• [Problem requirements]:
Rewrite the stretch of the post on music as therapy from "Talking to Eve" through "with darker lyrics.", putting "Mozart" wherever "Beethoven" appears.

When a problem comes along
You must whip it
Whip It – Devo
When I saw the prompt I was a bit stumped – I know about the existence of music as a form of therapy but have I ever experienced it? I pondered the subject a little more, visiting Jae’s introductory page & reading her prompt which made me realise that it’s always been therapy to me, just in an informal way.
I listen to music often, in recent years my car is the place I’m most likely to do it, driving to the shops or work or the long journey to my dad’s. I used to visit him weekly which gave me 90 minutes each way of radio time. This kept my ‘hand in’ with modern artists and music trends but also allowed my mind the freedom to wander and think, in a way it cannot do if I’m scrolling through social media.
Classical music can make me grumpy! Controversial statement, and not entirely true = I haven’t really explored it, given time I’m sure I’d find what kind of music lifts my soul. So far I’ve only found things which grate, too shrill with the violins, too heavy and funereal. A voice in my head says “you’re such a heathen if you can’t see the beauty in this” which makes me feel irritable.
Talking to Eve the other day (as she prepared to write a post) she was so passionate about Beethoven and his sonatas. I wanted to be transported as she so evidently is, but it feels like a foreign language, a closed door to me. I’ve a vague memory that Handel’s water music brought me joy when it was played at school – I must investigate.
So my own therapy, gleaned from music, is often a trip down memory lane. I’ll seek out music that reminds me of another time, when my mindset was different. I’ve had loads of fun listening to the 1970s playlist I created after writing a recent post, basking in memories of long hot summers and reflecting on my gradual transition from enjoying simple love songs to those with darker lyrics.

• [Records]:
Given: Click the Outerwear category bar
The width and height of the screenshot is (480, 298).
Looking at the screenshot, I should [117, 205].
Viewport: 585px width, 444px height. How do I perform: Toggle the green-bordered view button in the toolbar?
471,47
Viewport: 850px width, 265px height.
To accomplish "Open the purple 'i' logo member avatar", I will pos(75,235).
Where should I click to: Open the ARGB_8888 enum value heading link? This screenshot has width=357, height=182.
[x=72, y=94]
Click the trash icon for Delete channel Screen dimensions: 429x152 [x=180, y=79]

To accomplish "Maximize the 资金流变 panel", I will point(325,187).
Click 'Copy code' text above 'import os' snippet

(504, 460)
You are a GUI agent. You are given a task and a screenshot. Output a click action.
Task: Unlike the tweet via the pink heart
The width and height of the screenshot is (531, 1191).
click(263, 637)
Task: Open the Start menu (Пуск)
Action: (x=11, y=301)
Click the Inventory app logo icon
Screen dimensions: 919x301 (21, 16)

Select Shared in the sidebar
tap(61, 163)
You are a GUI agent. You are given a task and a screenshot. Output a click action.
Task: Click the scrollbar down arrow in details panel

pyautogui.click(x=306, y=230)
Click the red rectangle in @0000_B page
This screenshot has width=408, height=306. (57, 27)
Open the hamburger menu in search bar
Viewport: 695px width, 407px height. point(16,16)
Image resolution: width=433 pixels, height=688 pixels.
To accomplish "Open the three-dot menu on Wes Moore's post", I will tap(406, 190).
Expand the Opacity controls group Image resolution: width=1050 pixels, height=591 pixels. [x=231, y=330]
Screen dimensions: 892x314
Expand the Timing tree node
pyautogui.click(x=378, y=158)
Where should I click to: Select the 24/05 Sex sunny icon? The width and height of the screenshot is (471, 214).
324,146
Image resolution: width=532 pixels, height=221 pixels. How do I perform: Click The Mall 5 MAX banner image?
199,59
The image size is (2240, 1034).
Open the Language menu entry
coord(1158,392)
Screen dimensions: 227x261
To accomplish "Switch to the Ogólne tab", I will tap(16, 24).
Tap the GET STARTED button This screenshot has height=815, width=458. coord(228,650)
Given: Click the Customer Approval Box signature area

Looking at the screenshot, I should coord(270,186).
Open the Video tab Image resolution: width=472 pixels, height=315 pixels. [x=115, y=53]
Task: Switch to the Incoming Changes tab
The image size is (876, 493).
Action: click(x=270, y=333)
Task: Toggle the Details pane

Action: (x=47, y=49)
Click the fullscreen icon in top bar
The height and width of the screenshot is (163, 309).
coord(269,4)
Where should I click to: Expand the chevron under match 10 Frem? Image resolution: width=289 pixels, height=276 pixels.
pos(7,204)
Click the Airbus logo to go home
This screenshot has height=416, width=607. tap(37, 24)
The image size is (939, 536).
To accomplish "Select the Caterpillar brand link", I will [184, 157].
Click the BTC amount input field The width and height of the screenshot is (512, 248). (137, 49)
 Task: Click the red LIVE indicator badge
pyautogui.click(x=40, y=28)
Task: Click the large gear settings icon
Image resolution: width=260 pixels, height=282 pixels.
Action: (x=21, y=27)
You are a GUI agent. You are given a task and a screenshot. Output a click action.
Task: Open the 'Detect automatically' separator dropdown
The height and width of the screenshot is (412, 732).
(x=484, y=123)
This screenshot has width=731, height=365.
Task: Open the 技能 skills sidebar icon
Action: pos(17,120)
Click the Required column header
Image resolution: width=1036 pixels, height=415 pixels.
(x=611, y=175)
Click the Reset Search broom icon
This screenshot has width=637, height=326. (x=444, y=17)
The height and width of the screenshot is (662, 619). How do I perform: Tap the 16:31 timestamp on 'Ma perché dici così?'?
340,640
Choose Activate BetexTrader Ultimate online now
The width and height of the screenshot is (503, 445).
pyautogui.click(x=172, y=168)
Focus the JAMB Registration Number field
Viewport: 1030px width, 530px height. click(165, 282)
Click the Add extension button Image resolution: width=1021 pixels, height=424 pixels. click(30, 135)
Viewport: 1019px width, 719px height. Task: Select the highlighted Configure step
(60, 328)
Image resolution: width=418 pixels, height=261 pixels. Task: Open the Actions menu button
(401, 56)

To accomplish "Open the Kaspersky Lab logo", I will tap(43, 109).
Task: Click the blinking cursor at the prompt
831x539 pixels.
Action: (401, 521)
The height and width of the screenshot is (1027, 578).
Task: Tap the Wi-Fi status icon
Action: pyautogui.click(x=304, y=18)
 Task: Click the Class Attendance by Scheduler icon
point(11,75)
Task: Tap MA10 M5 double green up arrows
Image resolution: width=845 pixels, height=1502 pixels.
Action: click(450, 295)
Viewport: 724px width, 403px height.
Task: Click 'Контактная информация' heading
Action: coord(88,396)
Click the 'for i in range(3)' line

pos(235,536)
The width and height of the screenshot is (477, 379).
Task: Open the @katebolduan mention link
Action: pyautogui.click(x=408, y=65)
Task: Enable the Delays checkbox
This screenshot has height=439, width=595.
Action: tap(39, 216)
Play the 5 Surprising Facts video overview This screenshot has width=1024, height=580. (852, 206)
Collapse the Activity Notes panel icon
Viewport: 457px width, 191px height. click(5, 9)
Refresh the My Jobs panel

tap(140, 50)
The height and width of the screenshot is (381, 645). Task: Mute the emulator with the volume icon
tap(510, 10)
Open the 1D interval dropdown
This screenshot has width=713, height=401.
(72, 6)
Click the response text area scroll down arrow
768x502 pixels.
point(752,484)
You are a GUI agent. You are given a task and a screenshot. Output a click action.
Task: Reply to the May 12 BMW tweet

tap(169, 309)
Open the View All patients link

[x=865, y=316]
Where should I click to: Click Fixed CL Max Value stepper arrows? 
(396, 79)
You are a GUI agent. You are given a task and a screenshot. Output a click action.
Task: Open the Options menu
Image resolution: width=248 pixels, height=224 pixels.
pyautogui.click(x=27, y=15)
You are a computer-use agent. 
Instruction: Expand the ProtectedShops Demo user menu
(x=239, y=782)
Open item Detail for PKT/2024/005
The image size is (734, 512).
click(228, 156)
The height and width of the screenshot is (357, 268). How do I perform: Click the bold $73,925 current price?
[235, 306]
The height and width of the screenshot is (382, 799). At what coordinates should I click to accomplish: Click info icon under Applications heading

• [Solution for this task]:
Talking to Eve the other day (as she prepared to write a post) she was so passionate about Mozart and his sonatas. I wanted to be transported as she so evidently is, but it feels like a foreign language, a closed door to me. I’ve a vague memory that Handel’s water music brought me joy when it was played at school – I must investigate.
So my own therapy, gleaned from music, is often a trip down memory lane. I’ll seek out music that reminds me of another time, when my mindset was different. I’ve had loads of fun listening to the 1970s playlist I created after writing a recent post, basking in memories of long hot summers and reflecting on my gradual transition from enjoying simple love songs to those with darker lyrics.